Task description: Your job is to report every line of the entries that has "label".

Data for this exercise:

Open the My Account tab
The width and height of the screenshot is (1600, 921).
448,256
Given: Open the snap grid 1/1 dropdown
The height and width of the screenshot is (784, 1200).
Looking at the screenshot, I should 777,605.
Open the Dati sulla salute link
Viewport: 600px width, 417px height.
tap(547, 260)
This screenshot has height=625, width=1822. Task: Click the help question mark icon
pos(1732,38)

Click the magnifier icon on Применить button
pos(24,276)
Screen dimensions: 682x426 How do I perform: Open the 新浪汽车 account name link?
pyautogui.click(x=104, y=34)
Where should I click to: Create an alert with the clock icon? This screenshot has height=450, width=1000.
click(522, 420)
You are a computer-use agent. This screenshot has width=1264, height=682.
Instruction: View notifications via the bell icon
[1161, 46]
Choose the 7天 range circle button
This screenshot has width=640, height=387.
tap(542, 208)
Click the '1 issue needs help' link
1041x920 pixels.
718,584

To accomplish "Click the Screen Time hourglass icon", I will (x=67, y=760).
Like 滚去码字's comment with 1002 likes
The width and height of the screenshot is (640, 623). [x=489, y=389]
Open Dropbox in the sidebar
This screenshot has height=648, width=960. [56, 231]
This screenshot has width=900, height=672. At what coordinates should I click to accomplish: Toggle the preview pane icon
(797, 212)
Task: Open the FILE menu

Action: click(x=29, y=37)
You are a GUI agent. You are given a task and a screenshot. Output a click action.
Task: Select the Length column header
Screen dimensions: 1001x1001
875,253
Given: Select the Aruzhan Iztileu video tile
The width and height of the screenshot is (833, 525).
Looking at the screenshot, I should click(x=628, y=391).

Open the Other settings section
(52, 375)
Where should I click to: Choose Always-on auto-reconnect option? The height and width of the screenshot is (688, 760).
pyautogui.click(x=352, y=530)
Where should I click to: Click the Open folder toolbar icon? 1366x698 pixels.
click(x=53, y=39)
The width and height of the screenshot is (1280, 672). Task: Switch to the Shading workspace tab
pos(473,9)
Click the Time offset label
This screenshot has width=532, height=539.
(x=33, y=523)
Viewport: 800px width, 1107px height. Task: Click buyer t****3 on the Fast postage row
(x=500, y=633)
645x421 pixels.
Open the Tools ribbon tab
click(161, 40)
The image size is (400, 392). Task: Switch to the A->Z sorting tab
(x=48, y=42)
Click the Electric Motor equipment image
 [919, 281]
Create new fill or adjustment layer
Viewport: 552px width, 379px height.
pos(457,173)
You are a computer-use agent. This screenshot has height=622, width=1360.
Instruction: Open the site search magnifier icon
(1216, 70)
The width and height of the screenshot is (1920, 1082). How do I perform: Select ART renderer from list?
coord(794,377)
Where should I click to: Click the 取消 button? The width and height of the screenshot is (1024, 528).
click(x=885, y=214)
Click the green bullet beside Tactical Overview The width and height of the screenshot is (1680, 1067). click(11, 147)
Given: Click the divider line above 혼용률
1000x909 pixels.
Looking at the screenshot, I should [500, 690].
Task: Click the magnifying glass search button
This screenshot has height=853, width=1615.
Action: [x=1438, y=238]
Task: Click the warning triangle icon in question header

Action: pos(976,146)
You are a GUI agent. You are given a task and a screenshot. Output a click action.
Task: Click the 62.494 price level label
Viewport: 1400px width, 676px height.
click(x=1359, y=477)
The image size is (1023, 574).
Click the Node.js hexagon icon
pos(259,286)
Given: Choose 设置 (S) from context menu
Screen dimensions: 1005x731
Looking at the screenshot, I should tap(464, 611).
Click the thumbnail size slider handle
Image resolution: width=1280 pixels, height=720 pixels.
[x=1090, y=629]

Response:
Click the Time offset label
Task: Click the 62.494 price level label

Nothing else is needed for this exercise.